– А разве у всего на свете есть причины? Разве не бывает так, что люди просто хотят и делают? Только не надо мне сейчас петь про ответственность, что я должен был понимать, что ты можешь влюбиться. Я же не говорю, что я холодная глыба без чувств. Кстати, будь я именно таким – я бы поимел тебя еще в первый день. – В. взял пример с Кати, подошел к бару и налил себе бокал рома со льдом.

– Тогда я уже ничего не понимаю. – Кати вышла на задний двор и присела на ступеньки крыльца. – Но ты же меня ревнуешь.

– Ревную, и это неправильно. Но я же – мужчина. – В. последовал за ней и присел рядом. Он обнял Кати и еще несколько раз поцеловал в висок.

– Вот! Ты опять это делаешь! – Кати встрепенулась. И как будто взвизгнула, выпустив эмоции на волю.

– Да что именно я делаю?

– Ты допускаешь нежность. Притягиваешь к себе. А потом разворачиваешься и уходишь! Вот так каждый раз.

– Но я не разворачиваюсь и не ухожу.

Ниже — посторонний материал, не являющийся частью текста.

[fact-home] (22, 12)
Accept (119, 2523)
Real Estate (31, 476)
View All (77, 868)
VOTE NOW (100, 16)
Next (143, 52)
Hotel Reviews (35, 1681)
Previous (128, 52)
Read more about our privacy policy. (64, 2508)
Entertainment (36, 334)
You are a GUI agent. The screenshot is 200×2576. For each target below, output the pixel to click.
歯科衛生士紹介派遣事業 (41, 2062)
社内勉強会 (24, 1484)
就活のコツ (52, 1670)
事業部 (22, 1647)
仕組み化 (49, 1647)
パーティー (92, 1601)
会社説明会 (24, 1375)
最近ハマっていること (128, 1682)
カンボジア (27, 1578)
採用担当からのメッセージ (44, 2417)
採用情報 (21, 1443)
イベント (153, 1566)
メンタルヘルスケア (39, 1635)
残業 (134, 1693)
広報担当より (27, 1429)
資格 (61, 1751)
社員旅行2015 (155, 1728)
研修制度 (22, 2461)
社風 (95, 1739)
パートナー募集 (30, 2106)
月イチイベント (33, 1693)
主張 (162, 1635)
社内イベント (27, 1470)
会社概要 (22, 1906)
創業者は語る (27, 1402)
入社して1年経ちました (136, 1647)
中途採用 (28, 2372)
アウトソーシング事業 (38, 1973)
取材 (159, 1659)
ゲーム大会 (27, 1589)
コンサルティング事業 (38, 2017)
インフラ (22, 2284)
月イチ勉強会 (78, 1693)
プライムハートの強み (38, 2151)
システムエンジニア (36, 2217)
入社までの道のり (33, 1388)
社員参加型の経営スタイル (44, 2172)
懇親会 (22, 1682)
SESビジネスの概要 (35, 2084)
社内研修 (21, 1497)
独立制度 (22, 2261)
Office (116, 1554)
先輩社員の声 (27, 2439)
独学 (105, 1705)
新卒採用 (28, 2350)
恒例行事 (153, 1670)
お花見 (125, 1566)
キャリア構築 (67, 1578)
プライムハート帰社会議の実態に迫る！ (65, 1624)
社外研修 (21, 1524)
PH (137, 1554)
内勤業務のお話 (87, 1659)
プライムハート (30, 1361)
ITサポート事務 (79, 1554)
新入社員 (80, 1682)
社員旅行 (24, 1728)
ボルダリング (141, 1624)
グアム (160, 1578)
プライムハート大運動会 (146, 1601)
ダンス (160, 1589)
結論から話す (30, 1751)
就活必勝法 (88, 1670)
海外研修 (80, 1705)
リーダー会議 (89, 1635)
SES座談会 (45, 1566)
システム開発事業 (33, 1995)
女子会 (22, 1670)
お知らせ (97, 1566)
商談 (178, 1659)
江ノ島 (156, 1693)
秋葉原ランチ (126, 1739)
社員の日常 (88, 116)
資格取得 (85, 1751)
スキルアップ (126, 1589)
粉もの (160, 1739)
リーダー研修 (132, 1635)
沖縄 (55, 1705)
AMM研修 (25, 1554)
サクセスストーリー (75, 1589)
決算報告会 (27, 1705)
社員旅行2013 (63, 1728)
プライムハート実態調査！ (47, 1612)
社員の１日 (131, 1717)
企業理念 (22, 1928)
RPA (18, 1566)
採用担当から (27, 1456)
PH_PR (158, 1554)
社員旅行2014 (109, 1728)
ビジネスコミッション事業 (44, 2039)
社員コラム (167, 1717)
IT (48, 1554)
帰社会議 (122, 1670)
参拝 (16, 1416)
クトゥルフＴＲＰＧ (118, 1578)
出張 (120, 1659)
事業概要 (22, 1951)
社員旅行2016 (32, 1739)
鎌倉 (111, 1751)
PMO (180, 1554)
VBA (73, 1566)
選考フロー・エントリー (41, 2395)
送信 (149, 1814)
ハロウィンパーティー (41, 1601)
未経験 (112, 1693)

Я сижу тут рядом.

– Посмотрим, на сколько тебя хватит. – Кати готова была расплакаться, но глотала слезы с обидой залпом. А в мыслях крутилось только одно: «Он меня не любит. Когда мужчина любит женщину – он сделает все, чтобы быть с ней рядом. Но он же рядом… Как просто человек… Но не как мужчина…»

– Ну зачем ты решила сейчас все это поднимать со дна и выяснять? Ты выдернула нас из спокойного добродушного мира без сложностей и упреков. Мы наслаждались тем, что было, и не требовали ничего взамен. – В. хотелось вернуть события во вчерашнее русло – до этого разговора, когда все казалось ясным, четким, как ровная геометрическая фигура на экзаменационном чертеже. Да… Ясным… Но ясным лишь для него.

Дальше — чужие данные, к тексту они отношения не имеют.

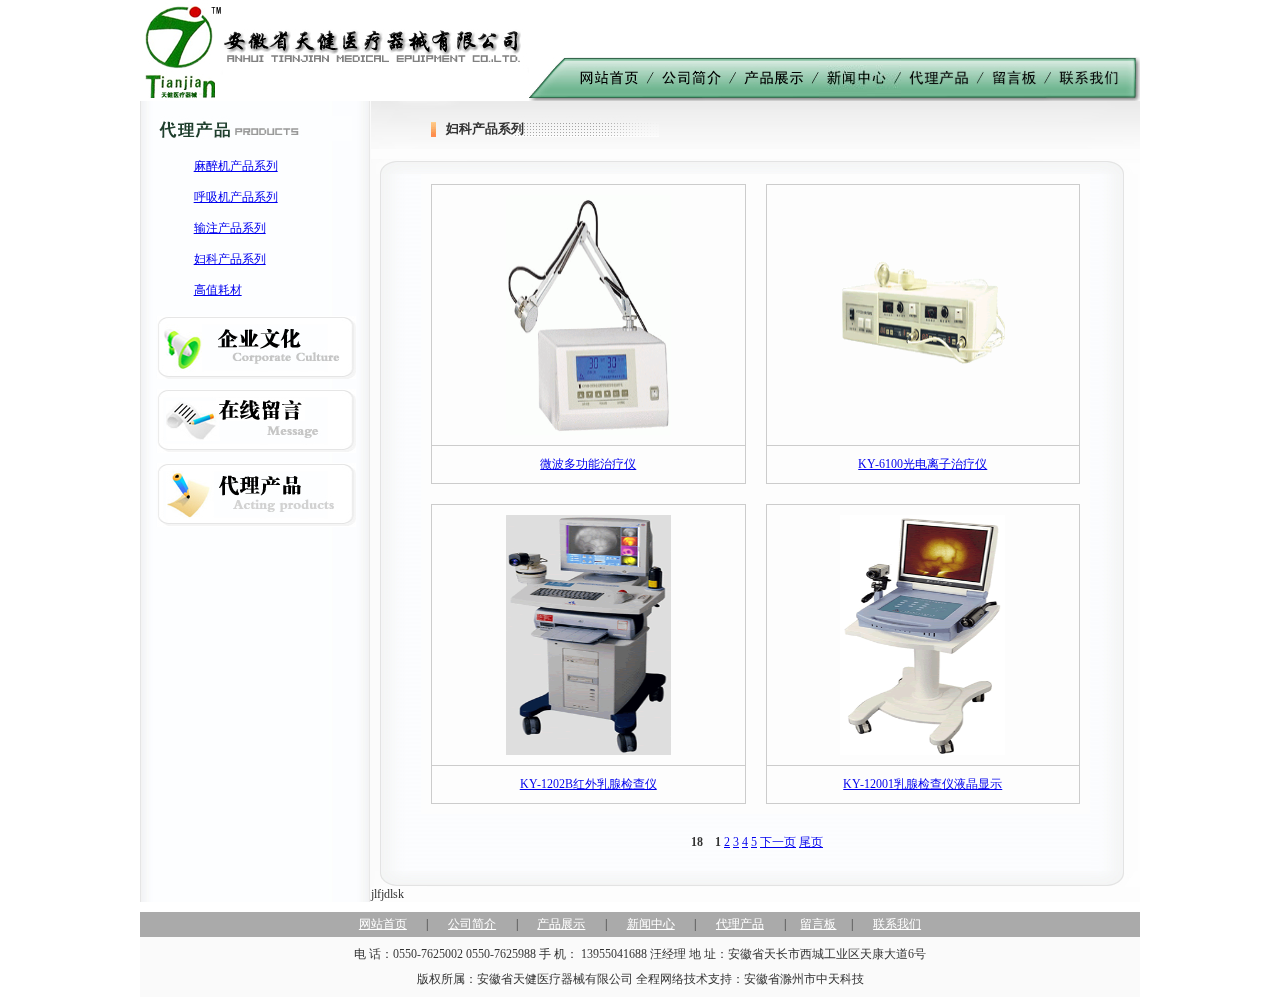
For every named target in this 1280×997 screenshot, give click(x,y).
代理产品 (740, 924)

– А не ты ли меня учил, что, когда оторвал мухе одно крыло, гуманнее ее добить. Помнишь, мы с тобой возвращались в Москву – и уже здесь, на Вишняковском шоссе, машина перед нами сбила пса, такого черного и мохнатого… с висящими ушками… – В кризисных ситуациях в голове Кати всплывали все незалеченные раны от впечатлений юности. Вся жестокость жизни наполняла ее до верха и яростным порывом вырывалась на окружающих.

– Ты даже запомнила, какие у него были уши… Зачем? – В. терпеть не мог жалостливых разговоров о несправедливости мира.

– Так вот, помнишь, когда его сбили и я кричала: «Давай остановимся и отвезем в больницу», он же еще визжал тогда… Что ты сказал? Ты сказал, что гуманнее его добить и что он все равно умрет по дороге у меня на руках.

– Ты же понимаешь, что я просто не хотел, чтобы потом ты две недели ревела и винила себя. – В. начинал раздражать тот факт, что Кати в силу возраста не понимала банальных жизненных истин.

– Но я и так винила, что мы не остановились. И вот сейчас я следую твоему совету. Я пытаюсь добить свои сбитые чувства, лежащие и визжащие на обочине. Расставить точки, стереть вопросы и дать возможность себе найти счастье. Если рядом с тобой его для меня нет.

– Но я тебя не держу.

– Нет, ты держишь! – Кати настаивала на своем и отказывалась прислушаться к В. – жажда противоречий и затухающая надежда на любовь давали о себе знать.

– Ты просто сама до этого момента не искала поводов уйти.

Кати встала с крыльца и направилась в дальнюю часть дома, где было темно и не проявлялись, как на негативе, слезы. Она заметила, насколько опрятно и чисто было прибрано в доме, как будто черти вылизывали. Часы били полночь. И больно били.

– Ты куда? – спросил В., с одной стороны, понимающий этот спонтанный молчаливый уход, он же сам его спровоцировал, с другой – не ожидавший, что это произойдет именно в эту минуту. Он не хотел ее отпускать, но еще больше не хотел давать поводов остаться.